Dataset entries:

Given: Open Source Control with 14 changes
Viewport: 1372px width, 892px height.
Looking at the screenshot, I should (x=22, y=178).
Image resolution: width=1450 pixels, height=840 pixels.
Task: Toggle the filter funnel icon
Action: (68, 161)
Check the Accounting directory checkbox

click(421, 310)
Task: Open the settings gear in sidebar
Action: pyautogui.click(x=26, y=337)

* Exercise: Transcribe the records above exactly as they appear.

* Output below:
Given: Open Source Control with 14 changes
Viewport: 1372px width, 892px height.
Looking at the screenshot, I should (x=22, y=178).
Image resolution: width=1450 pixels, height=840 pixels.
Task: Toggle the filter funnel icon
Action: (68, 161)
Check the Accounting directory checkbox

click(421, 310)
Task: Open the settings gear in sidebar
Action: pyautogui.click(x=26, y=337)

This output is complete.